## TASK ITEM
Beginning with the line that includes "Task: Switch to the ホーム ribbon tab", return every remaining line of the material exactly as it reads, but not the pictures.

## THE DATA
::::::::

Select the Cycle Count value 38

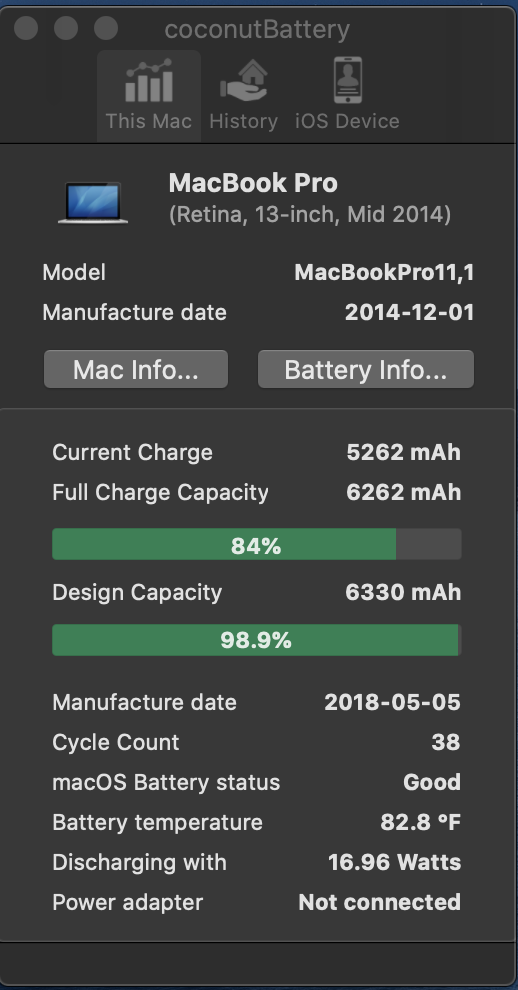[446, 742]
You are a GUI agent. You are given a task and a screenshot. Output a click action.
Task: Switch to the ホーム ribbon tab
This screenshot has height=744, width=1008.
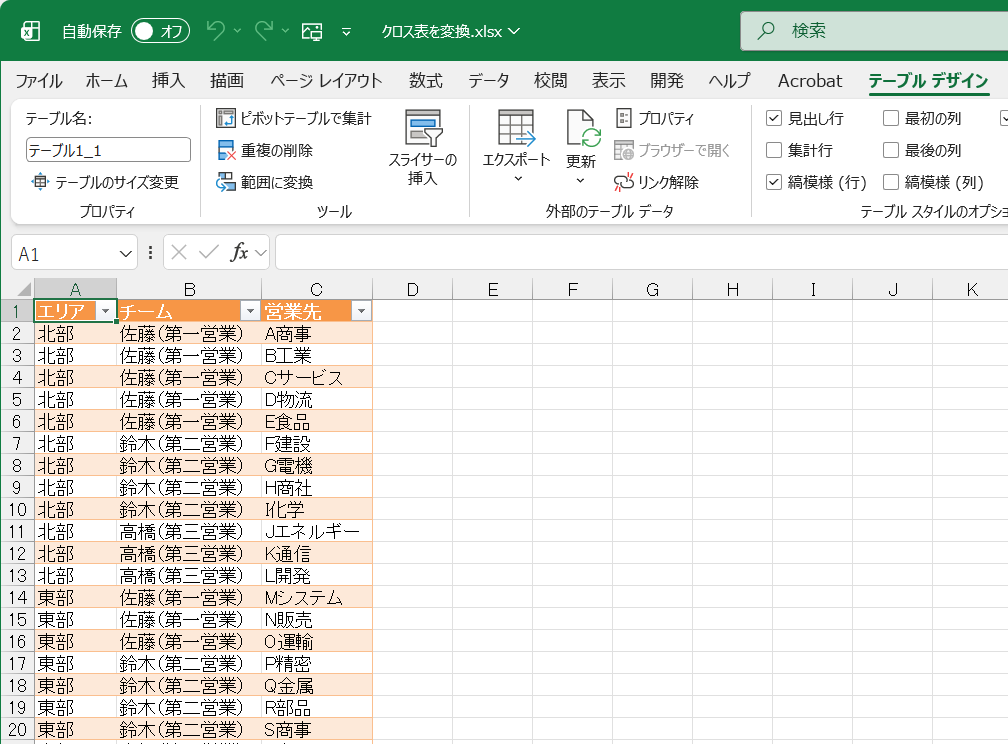click(x=105, y=80)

::::::::

## SOLUTION
Task: Switch to the ホーム ribbon tab
This screenshot has height=744, width=1008.
click(x=105, y=80)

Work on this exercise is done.